Изменить стиль страницы

Разразилась война, наш город и страна стали частью империи Гитлера. Пять с половиной лет мы жили в измерениях совершенно иных, чем все, что можно было знать из какого бы то ни было опыта или из литературы. То, что дано было нам увидеть, превосходило, я бы сказал, самое смелое и самое кошмарное воображение. Известные нам прежде описания ужасов заставляли теперь смеяться, как наивные и детские рассказы. Немецкая оккупация в Европе была жестокой, но нигде не была такой жестокой, как на Востоке: потому что на Востоке обитали расы, которые согласно доктрине национал-социализма заслуживали полного истребления или использования для тяжелой физической работы.

Однако же мы жили и, поскольку мы были писателями, старались писать. Правда, то и дело кто-то из нас исчезал, увезенный в концлагерь или расстрелянный. С этим ничего нельзя было поделать. Мы были как люди на льдине, которая постепенно тает. Не следовало думать о той минуте, когда она растает полностью. Военные сводки содержали данные о нашем соревновании со смертью. Мы должны были писать: это был единственный способ уберечься от отчаяния. Кроме того, вся страна была охвачена сетью конспирации и действительно существовало в ней «подпольное государство», почему же не должна была существовать также подпольная литература. Печатание журналов и книг на языке завоеванной нации было запрещено. Тем не менее культурную жизнь не удалось задавить. Подпольные публикации печатались на гектографе или нелегально издавались в форме журналов, брошюр и книжек малого формата, которые легко распространять. Организовывалось множество подпольных лекций и авторских вечеров. Были даже подпольные театральные представления. Все это поднимало нравственный дух завоеванной, но продолжающей бороться нации. Нравственный дух был высокий, немножко даже слишком высокий, как это доказали события в конце войны[63]. Альфа в течение этих лет успешно осуществил свой идеал писателя — нравственного авторитета. Его поведение было поведением образцового писателя-гражданина. Его суждения о том, как надлежит поступать и как не надлежит, считались в литературных кругах своего рода приговорами оракула.

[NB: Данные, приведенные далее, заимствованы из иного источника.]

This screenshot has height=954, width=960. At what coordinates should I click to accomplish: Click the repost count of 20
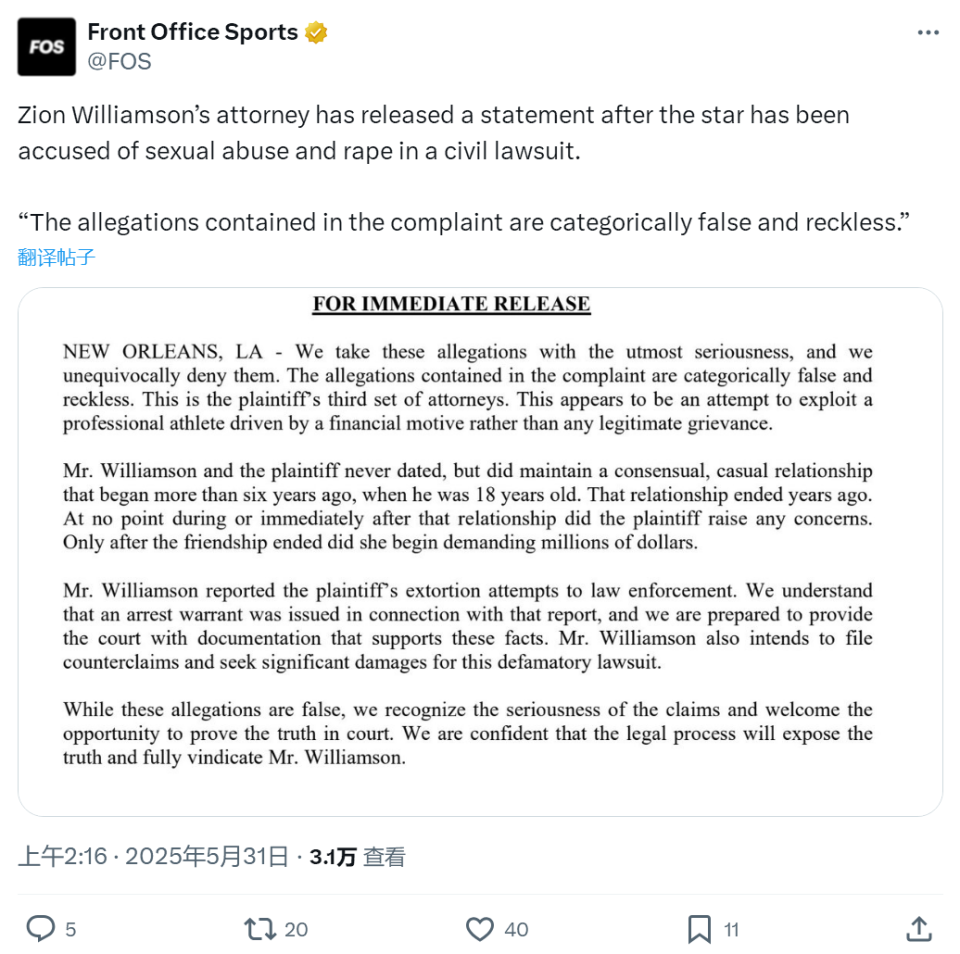[296, 929]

К нему часто обращались с просьбой, чтобы он решил, не преступил ли кто-то принципы неписаного патриотического кодекса. Благодаря такому молчаливому признанию он стал кем-то вроде вождя всех писателей в нашем городе. Ему шли деньги из подпольных фондов, и он распределял эти деньги между нуждающимися в помощи коллегами; в конспирации он был посвященным высокой степени; он покровительствовал начинающим писателям; он осмелился публично не подать руки единственному в Варшаве писателю, который согласился сотрудничать с немцами, поступив на службу в немецкую издательскую фирму. Он был инициатором и соредактором подпольного литературного журнала[64], экземпляры которого, печатаемые на машинке, передавались поочередно «клубам», собирающимся тайно, и там читались вслух. Его позиция была подлинным гуманизмом. Уже до войны он открестился от своего праворадикального патрона[65], который провозглашал необходимость ввести в Польше собственный тотализм (в первый же год оккупации этот человек был расстрелян гестапо). Когда немецкие власти приступили к систематическому уничтожению трехмиллионного еврейского населения Польши, антисемиты не считали нужным чрезмерно огорчаться; вслух они осуждали это зверство, но потихоньку многие из них думали, что оно не совсем уж необоснованно. Альфа принадлежал к тем жителям нашего города, которые реагировали на массовые убийства резко; он боролся пером против равнодушия других и сам оказывал помощь укрывающимся евреям, хотя за помощь евреям грозила смертная казнь.

Он был решительным противником национализма, который нашел в Германии такое кошмарное воплощение. Это никоим образом не значит, что он склонялся к коммунизму. Количество коммунистов в Польше всегда было незначительно, а сотрудничество русских с немцами после пакта Молотов-Риббентроп создало условия, особенно неблагоприятные для деятельности сторонников Москвы. Коммунистическое подполье было слабое. Надежды масс населения обращены были к Западу, а «подпольное государство» было зависимо от эмигрантского правительства в Лондоне[66]. Альфа, всегда чувствительный к нравственному мнению окружающих (его чувствительность можно сравнить с чувствительностью барометра), не мог относиться с симпатией к стране, которая почти ни в ком не рождала дружественных чувств. Как большинство его друзей, он хотел далеко идущих социальных реформ и народовластия.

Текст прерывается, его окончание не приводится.